◆ Short problem ◆
Rewrite every one of the entries below with each occurrence of "Actu" changed to "Actualités". Leave everything else in the entries as it is.

◆ Rows from a dataset ◆
────────────────────

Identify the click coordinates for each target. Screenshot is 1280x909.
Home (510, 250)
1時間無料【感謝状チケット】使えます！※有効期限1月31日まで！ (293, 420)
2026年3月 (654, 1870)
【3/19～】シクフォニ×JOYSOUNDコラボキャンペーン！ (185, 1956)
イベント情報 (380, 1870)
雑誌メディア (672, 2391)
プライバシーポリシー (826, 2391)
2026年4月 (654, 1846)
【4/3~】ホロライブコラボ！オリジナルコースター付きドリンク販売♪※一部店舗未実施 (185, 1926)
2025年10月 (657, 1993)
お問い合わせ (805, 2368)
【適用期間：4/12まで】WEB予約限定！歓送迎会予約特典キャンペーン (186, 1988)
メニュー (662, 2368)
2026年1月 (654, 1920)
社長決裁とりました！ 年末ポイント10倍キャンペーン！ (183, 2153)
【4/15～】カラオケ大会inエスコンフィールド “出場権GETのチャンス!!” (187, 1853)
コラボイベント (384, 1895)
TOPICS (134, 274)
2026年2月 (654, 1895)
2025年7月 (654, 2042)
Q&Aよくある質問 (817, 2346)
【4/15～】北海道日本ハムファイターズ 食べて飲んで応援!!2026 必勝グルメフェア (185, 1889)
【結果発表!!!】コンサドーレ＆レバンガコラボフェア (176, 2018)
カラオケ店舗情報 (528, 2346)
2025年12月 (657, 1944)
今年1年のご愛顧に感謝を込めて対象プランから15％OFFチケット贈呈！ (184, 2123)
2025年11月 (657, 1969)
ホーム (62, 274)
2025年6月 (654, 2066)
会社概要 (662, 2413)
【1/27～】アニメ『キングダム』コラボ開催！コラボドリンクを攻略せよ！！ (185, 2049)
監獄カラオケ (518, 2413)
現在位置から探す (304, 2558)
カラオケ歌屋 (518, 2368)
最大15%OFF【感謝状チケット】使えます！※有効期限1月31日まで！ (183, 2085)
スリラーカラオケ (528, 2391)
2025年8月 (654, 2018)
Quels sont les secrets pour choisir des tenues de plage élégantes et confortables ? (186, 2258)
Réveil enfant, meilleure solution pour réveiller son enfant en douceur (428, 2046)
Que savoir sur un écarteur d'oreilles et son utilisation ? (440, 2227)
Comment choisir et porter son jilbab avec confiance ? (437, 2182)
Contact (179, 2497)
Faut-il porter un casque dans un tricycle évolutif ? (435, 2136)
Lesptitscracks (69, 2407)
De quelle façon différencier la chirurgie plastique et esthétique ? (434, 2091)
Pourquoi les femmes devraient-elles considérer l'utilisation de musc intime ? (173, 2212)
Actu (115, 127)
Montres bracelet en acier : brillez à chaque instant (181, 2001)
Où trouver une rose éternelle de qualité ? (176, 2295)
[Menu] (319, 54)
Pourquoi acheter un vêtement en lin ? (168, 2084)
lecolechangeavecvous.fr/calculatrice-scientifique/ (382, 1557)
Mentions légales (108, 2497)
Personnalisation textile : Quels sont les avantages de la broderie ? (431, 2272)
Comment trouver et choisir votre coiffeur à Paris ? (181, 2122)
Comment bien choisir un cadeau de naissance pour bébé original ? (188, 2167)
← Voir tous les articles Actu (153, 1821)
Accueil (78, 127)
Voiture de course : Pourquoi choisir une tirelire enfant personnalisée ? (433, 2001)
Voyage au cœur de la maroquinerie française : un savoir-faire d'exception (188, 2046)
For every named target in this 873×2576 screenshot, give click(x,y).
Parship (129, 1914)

────────────────────

◆ Written solution ◆
Identify the click coordinates for each target. Screenshot is 1280x909.
Home (510, 250)
1時間無料【感謝状チケット】使えます！※有効期限1月31日まで！ (293, 420)
2026年3月 (654, 1870)
【3/19～】シクフォニ×JOYSOUNDコラボキャンペーン！ (185, 1956)
イベント情報 (380, 1870)
雑誌メディア (672, 2391)
プライバシーポリシー (826, 2391)
2026年4月 (654, 1846)
【4/3~】ホロライブコラボ！オリジナルコースター付きドリンク販売♪※一部店舗未実施 (185, 1926)
2025年10月 (657, 1993)
お問い合わせ (805, 2368)
【適用期間：4/12まで】WEB予約限定！歓送迎会予約特典キャンペーン (186, 1988)
メニュー (662, 2368)
2026年1月 (654, 1920)
社長決裁とりました！ 年末ポイント10倍キャンペーン！ (183, 2153)
【4/15～】カラオケ大会inエスコンフィールド “出場権GETのチャンス!!” (187, 1853)
コラボイベント (384, 1895)
TOPICS (134, 274)
2026年2月 (654, 1895)
2025年7月 (654, 2042)
Q&Aよくある質問 (817, 2346)
【4/15～】北海道日本ハムファイターズ 食べて飲んで応援!!2026 必勝グルメフェア (185, 1889)
【結果発表!!!】コンサドーレ＆レバンガコラボフェア (176, 2018)
カラオケ店舗情報 (528, 2346)
2025年12月 (657, 1944)
今年1年のご愛顧に感謝を込めて対象プランから15％OFFチケット贈呈！ (184, 2123)
2025年11月 (657, 1969)
ホーム (62, 274)
2025年6月 (654, 2066)
会社概要 (662, 2413)
【1/27～】アニメ『キングダム』コラボ開催！コラボドリンクを攻略せよ！！ (185, 2049)
監獄カラオケ (518, 2413)
現在位置から探す (304, 2558)
カラオケ歌屋 (518, 2368)
最大15%OFF【感謝状チケット】使えます！※有効期限1月31日まで！ (183, 2085)
スリラーカラオケ (528, 2391)
2025年8月 (654, 2018)
Quels sont les secrets pour choisir des tenues de plage élégantes et confortables ? (186, 2258)
Réveil enfant, meilleure solution pour réveiller son enfant en douceur (428, 2046)
Que savoir sur un écarteur d'oreilles et son utilisation ? (440, 2227)
Comment choisir et porter son jilbab avec confiance ? (437, 2182)
Contact (179, 2497)
Faut-il porter un casque dans un tricycle évolutif ? (435, 2136)
Lesptitscracks (69, 2407)
De quelle façon différencier la chirurgie plastique et esthétique ? (434, 2091)
Pourquoi les femmes devraient-elles considérer l'utilisation de musc intime ? (173, 2212)
Actualités (115, 127)
Montres bracelet en acier : brillez à chaque instant (181, 2001)
Où trouver une rose éternelle de qualité ? (176, 2295)
[Menu] (319, 54)
Pourquoi acheter un vêtement en lin ? (168, 2084)
lecolechangeavecvous.fr/calculatrice-scientifique/ (382, 1557)
Mentions légales (108, 2497)
Personnalisation textile : Quels sont les avantages de la broderie ? (431, 2272)
Comment trouver et choisir votre coiffeur à Paris ? (181, 2122)
Comment bien choisir un cadeau de naissance pour bébé original ? (188, 2167)
← Voir tous les articles Actualités (153, 1821)
Accueil (78, 127)
Voiture de course : Pourquoi choisir une tirelire enfant personnalisée ? (433, 2001)
Voyage au cœur de la maroquinerie française : un savoir-faire d'exception (188, 2046)
For every named target in this 873×2576 screenshot, give click(x,y).
Parship (129, 1914)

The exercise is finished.